Segment Start: Selected text

⬅️ Previous - Vector Databases Implementation
➡️ Next - Week 3 Preview
LLMs can't answer questions about your specific data - they only know what they learned during training. RAG (Retrieval Augmented Generation) solves this by finding relevant information from your knowledge base and including it in prompts. You'll learn why RAG beats expensive fine-tuning, understand its two-phase process (build searchable knowledge base, then retrieve what you need), and see how this enables smart assistants for real scenarios like Ready Tensor's publication catalog.
The idea sounded simple enough: Add a chatbot to Ready Tensor so readers could ask questions about any AI or ML publication on the platform and get clear, factual answers.
Imagine you’re reading a dense article on transformer architectures. Halfway through, questions start popping into your head:
“What datasets did they actually use?”
“How does this approach compare to BERT?”
You can't just send the question to an LLM directly - it doesn’t know what’s in that specific publication. So you try the obvious workaround: paste the entire article into the prompt along with the user's question.
This works great for one publication. But then users ask:
“Which papers use attention mechanisms?”
“Show me all projects using data augmentation.”
Now you're dealing with hundreds or thousands of documents. Even GPT-4's 128k token limit isn’t enough. Try to stuff your entire catalog into a prompt, and the math falls apart. Compute costs explode. Latency tanks. And even if you could cram it all in - would you want to?
Take another example: an HR assistant that answers questions about company policies. Fine-tuning seems like a clean solution. Train the LLM on all your docs. Done, right?
Not quite:
Even with open-weight models, fine-tuning becomes a brittle, expensive burden.
Instead of shoving knowledge into the prompt or baking it into the model, RAG fetches relevant context on demand.
Think of it like a research assistant: when asked a question, they don’t guess or recall - they search, retrieve the right section, and then respond based on that.
Applied to Ready Tensor:
Policy changed? Just update the source document. No retraining required.
Scales easily: Search thousands of docs, retrieve just what you need
Stays fresh: New info? Just re-embed and store it
Cheaper: No retraining, no labeling, no fine-tuning pipelines
More transparent: Source citations built in
Every RAG system operates in two distinct phases. Think of it like building a smart library: first you organize and catalog all your books (insertion), then you help people find exactly what they need (retrieval).
This is where you prepare your documents for intelligent search. In the Ready Tensor context, this means taking all your AI/ML publications and making them searchable by meaning, not just keywords.
Step 1: Chunking Documents
You can't feed entire publications to embedding models—they have token limits. For example, text-embedding-3-small can only handle 8,191 tokens, but a single research paper might contain 50,000+ tokens.
So you break each publication into meaningful chunks—perhaps by section, paragraph, or logical topic. The goal isn't just to fit token limits, but to create chunks that contain coherent, self-contained information. When someone asks about "attention mechanisms," you want to retrieve the specific sections that discuss that topic, not entire papers.
Step 2: Converting Text to Vectors
Each chunk gets converted into a numerical representation (a vector) that captures its semantic meaning. This is where the magic happens—chunks about similar topics will have similar vectors, even if they use different words.

Segment End: Selected text
Segment Start: Listed entries

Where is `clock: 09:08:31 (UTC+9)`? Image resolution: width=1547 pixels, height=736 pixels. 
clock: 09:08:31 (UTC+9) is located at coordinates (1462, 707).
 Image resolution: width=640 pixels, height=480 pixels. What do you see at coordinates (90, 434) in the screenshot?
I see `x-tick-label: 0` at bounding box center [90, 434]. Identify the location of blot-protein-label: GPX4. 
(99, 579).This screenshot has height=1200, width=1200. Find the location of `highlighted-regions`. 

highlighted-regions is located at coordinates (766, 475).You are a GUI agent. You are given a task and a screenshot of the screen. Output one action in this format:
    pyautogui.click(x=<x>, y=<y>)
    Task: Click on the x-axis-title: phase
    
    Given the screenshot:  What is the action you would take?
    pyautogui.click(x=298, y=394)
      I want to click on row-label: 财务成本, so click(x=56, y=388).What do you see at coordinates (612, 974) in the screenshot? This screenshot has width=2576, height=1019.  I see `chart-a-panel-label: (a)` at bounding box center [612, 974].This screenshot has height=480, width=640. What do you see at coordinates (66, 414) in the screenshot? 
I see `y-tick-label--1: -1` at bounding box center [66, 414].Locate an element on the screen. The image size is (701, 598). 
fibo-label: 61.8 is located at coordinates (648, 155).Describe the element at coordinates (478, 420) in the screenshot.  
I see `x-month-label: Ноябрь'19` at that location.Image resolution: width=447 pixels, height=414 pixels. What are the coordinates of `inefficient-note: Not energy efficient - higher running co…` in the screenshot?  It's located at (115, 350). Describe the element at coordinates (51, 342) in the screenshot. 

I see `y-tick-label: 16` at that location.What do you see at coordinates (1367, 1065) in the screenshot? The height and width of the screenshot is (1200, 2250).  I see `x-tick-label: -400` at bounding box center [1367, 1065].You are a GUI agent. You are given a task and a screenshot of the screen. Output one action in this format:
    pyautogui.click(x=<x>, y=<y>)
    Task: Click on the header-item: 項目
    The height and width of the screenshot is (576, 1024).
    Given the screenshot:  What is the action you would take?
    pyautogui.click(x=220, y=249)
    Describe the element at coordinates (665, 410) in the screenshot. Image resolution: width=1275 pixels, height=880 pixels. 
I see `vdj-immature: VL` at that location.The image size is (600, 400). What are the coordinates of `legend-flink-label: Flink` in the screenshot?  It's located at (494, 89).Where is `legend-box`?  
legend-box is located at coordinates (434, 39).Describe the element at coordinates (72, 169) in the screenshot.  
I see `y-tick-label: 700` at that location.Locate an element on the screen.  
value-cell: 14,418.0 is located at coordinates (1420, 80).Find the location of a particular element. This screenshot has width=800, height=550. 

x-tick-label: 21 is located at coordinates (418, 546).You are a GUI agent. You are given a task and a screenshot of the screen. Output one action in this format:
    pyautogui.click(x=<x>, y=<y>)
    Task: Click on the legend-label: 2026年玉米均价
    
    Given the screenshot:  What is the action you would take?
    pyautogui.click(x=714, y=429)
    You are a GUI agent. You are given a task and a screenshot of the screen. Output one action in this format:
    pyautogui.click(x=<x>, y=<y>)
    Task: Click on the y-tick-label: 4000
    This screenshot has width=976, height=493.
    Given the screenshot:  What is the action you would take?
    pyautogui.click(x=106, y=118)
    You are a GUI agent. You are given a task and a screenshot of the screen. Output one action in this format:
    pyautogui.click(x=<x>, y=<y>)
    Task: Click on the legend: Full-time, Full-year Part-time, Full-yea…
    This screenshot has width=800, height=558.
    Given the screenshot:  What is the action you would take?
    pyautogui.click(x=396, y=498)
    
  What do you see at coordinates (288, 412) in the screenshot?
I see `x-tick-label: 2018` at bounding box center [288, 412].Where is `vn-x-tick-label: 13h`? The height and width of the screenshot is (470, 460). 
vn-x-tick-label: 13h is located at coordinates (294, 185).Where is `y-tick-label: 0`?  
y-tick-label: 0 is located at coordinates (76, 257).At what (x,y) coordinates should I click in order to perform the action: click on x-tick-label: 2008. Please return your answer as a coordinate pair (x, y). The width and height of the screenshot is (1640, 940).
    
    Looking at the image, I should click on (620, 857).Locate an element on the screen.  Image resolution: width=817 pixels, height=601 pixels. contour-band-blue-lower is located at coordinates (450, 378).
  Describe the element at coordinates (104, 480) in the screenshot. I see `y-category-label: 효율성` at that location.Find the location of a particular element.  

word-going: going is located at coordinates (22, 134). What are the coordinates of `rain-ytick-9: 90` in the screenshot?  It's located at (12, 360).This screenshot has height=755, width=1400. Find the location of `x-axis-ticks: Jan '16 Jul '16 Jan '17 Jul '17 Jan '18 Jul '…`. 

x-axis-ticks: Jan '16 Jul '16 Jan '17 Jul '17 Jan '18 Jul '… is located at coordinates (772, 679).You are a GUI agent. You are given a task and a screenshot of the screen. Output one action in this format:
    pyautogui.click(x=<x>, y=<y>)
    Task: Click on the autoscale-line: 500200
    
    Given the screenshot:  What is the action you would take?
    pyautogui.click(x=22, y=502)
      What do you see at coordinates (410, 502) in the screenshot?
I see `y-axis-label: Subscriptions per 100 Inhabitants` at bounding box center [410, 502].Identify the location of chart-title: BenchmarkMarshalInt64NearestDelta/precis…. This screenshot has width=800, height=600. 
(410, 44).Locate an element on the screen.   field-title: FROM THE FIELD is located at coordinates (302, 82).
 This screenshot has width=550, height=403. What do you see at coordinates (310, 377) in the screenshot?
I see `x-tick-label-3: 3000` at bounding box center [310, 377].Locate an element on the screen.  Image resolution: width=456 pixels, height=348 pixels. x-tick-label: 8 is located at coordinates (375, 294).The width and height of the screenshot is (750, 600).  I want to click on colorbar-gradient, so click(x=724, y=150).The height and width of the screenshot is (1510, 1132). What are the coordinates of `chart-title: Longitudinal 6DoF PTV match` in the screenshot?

Segment End: Listed entries

*Work request 1*: According to the RAG text, how many tokens can text-embedding-3-small handle?
*Work request 2*: Return the passage of the RAG text from "Instead of shoving" to "based on that.".
Rely on the RAG text alone.

*Response 1*: 8,191 tokens.

*Response 2*:
Instead of shoving knowledge into the prompt or baking it into the model, RAG fetches relevant context on demand.
Think of it like a research assistant: when asked a question, they don’t guess or recall - they search, retrieve the right section, and then respond based on that.